THE PROBLEM —
Arrange every line of the listing below as a Markdown table with the columns "Row" and "Listing line," numbering the rows and leaving out blank lines.

━━ GIVEN DATA

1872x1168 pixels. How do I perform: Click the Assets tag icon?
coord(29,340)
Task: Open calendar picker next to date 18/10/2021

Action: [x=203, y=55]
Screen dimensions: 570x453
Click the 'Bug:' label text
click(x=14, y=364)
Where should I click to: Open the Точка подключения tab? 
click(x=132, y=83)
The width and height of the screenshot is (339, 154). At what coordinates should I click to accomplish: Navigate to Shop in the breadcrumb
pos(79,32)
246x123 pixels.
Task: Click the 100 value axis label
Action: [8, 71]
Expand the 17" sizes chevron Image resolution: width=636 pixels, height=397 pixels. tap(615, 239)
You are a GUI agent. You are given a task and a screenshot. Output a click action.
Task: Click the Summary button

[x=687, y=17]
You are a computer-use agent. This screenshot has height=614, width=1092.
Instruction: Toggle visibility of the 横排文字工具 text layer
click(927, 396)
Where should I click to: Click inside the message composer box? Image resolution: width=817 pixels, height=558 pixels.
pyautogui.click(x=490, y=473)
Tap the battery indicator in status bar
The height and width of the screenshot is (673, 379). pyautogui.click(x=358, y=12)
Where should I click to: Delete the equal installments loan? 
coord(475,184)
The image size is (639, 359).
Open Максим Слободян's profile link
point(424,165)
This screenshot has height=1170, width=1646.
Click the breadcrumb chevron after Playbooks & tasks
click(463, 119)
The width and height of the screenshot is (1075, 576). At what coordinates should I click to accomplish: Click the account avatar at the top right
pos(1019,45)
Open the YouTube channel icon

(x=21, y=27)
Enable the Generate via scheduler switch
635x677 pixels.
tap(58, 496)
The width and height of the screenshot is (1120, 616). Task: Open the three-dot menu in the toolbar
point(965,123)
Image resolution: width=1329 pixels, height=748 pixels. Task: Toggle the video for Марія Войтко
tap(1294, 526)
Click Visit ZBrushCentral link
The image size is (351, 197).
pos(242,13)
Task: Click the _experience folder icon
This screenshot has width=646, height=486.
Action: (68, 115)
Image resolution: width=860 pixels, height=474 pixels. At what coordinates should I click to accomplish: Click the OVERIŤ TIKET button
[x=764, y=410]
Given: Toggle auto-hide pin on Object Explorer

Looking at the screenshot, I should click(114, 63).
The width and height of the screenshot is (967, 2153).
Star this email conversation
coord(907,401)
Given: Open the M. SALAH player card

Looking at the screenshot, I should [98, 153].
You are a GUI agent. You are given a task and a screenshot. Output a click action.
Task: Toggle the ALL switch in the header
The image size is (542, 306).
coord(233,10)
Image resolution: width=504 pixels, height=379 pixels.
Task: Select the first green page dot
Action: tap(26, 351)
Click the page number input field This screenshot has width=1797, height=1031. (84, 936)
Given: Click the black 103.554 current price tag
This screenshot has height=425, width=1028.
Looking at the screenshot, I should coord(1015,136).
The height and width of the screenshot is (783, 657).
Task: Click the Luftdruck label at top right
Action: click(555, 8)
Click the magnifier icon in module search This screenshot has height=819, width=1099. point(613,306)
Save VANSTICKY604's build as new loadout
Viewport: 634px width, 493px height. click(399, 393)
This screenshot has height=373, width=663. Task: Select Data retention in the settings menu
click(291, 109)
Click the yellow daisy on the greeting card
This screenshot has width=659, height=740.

━━━━

REPLY —
| Row | Listing line |
|---|---|
| 1 | 1872x1168 pixels. How do I perform: Click the Assets tag icon? |
| 2 | coord(29,340) |
| 3 | Task: Open calendar picker next to date 18/10/2021 |
| 4 | Action: [x=203, y=55] |
| 5 | Screen dimensions: 570x453 |
| 6 | Click the 'Bug:' label text |
| 7 | click(x=14, y=364) |
| 8 | Where should I click to: Open the Точка подключения tab?  |
| 9 | click(x=132, y=83) |
| 10 | The width and height of the screenshot is (339, 154). At what coordinates should I click to accomplish: Navigate to Shop in the breadcrumb |
| 11 | pos(79,32) |
| 12 | 246x123 pixels. |
| 13 | Task: Click the 100 value axis label |
| 14 | Action: [8, 71] |
| 15 | Expand the 17" sizes chevron Image resolution: width=636 pixels, height=397 pixels. tap(615, 239) |
| 16 | You are a GUI agent. You are given a task and a screenshot. Output a click action. |
| 17 | Task: Click the Summary button |
| 18 | [x=687, y=17] |
| 19 | You are a computer-use agent. This screenshot has height=614, width=1092. |
| 20 | Instruction: Toggle visibility of the 横排文字工具 text layer |
| 21 | click(927, 396) |
| 22 | Where should I click to: Click inside the message composer box? Image resolution: width=817 pixels, height=558 pixels. |
| 23 | pyautogui.click(x=490, y=473) |
| 24 | Tap the battery indicator in status bar |
| 25 | The height and width of the screenshot is (673, 379). pyautogui.click(x=358, y=12) |
| 26 | Where should I click to: Delete the equal installments loan?  |
| 27 | coord(475,184) |
| 28 | The image size is (639, 359). |
| 29 | Open Максим Слободян's profile link |
| 30 | point(424,165) |
| 31 | This screenshot has height=1170, width=1646. |
| 32 | Click the breadcrumb chevron after Playbooks & tasks |
| 33 | click(463, 119) |
| 34 | The width and height of the screenshot is (1075, 576). At what coordinates should I click to accomplish: Click the account avatar at the top right |
| 35 | pos(1019,45) |
| 36 | Open the YouTube channel icon |
| 37 | (x=21, y=27) |
| 38 | Enable the Generate via scheduler switch |
| 39 | 635x677 pixels. |
| 40 | tap(58, 496) |
| 41 | The width and height of the screenshot is (1120, 616). Task: Open the three-dot menu in the toolbar |
| 42 | point(965,123) |
| 43 | Image resolution: width=1329 pixels, height=748 pixels. Task: Toggle the video for Марія Войтко |
| 44 | tap(1294, 526) |
| 45 | Click Visit ZBrushCentral link |
| 46 | The image size is (351, 197). |
| 47 | pos(242,13) |
| 48 | Task: Click the _experience folder icon |
| 49 | This screenshot has width=646, height=486. |
| 50 | Action: (68, 115) |
| 51 | Image resolution: width=860 pixels, height=474 pixels. At what coordinates should I click to accomplish: Click the OVERIŤ TIKET button |
| 52 | [x=764, y=410] |
| 53 | Given: Toggle auto-hide pin on Object Explorer |
| 54 | Looking at the screenshot, I should click(114, 63). |
| 55 | The width and height of the screenshot is (967, 2153). |
| 56 | Star this email conversation |
| 57 | coord(907,401) |
| 58 | Given: Open the M. SALAH player card |
| 59 | Looking at the screenshot, I should [98, 153]. |
| 60 | You are a GUI agent. You are given a task and a screenshot. Output a click action. |
| 61 | Task: Toggle the ALL switch in the header |
| 62 | The image size is (542, 306). |
| 63 | coord(233,10) |
| 64 | Image resolution: width=504 pixels, height=379 pixels. |
| 65 | Task: Select the first green page dot |
| 66 | Action: tap(26, 351) |
| 67 | Click the page number input field This screenshot has width=1797, height=1031. (84, 936) |
| 68 | Given: Click the black 103.554 current price tag |
| 69 | This screenshot has height=425, width=1028. |
| 70 | Looking at the screenshot, I should coord(1015,136). |
| 71 | The height and width of the screenshot is (783, 657). |
| 72 | Task: Click the Luftdruck label at top right |
| 73 | Action: click(555, 8) |
| 74 | Click the magnifier icon in module search This screenshot has height=819, width=1099. point(613,306) |
| 75 | Save VANSTICKY604's build as new loadout |
| 76 | Viewport: 634px width, 493px height. click(399, 393) |
| 77 | This screenshot has height=373, width=663. Task: Select Data retention in the settings menu |
| 78 | click(291, 109) |
| 79 | Click the yellow daisy on the greeting card |
| 80 | This screenshot has width=659, height=740. |